Well while I won't say it's bad, I personally rather have MPC with K-lite or CCCP. Well back in the day, loooooooong ago, it was pretty terribad iirc but I guess it's pretty decent now.

PS: I rmbr reading in some forum somewhere saying that VLC is superior because it's simpler to install than K-lite or CCCP codec pack.... I swore that I wanted to headdesk myself to death.


----------



## DarkStriker (May 9, 2012)

porkiewpyne said:


> Well while I won't say it's bad, I personally rather have MPC with K-lite or CCCP. Well back in the day, loooooooong ago, it was pretty terribad iirc but I guess it's pretty decent now.
> 
> PS: I rmbr reading in some forum somewhere saying that VLC is superior because it's simpler to install than K-lite or CCCP codec pack.... I swore that I wanted to headdesk myself to death.
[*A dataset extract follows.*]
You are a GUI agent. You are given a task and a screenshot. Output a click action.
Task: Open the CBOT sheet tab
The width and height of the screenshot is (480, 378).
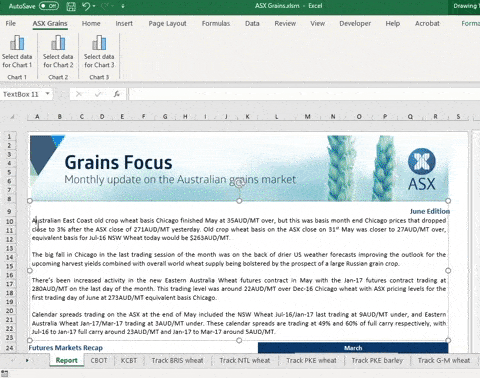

Haha. CCCP installs so easily that you start to think if that was CCCP itself x)


----------



## Archenyte (May 9, 2012)

So I got some screenshots ready.
http://screenshotcomparison.com/comparison/123980
Tools > Codec info here: http://i.imgur.com/jZ3JD.png
There are those dark blocks almost everywhere on the shelf in that picture, but the thing I noticed first was: Why can't it even display the colours properly? The background colours look washed out (everything lost its saturation), not to mention the artifacts at the sides block out some of the video and there is excessive banding.
VLC has improved over the years (from way back when a certain fansub group crashed VLC with a bug they found in the subtitle renderer), but it is apparantly still too broken to be used to display videos. At least I didn't get a green screen.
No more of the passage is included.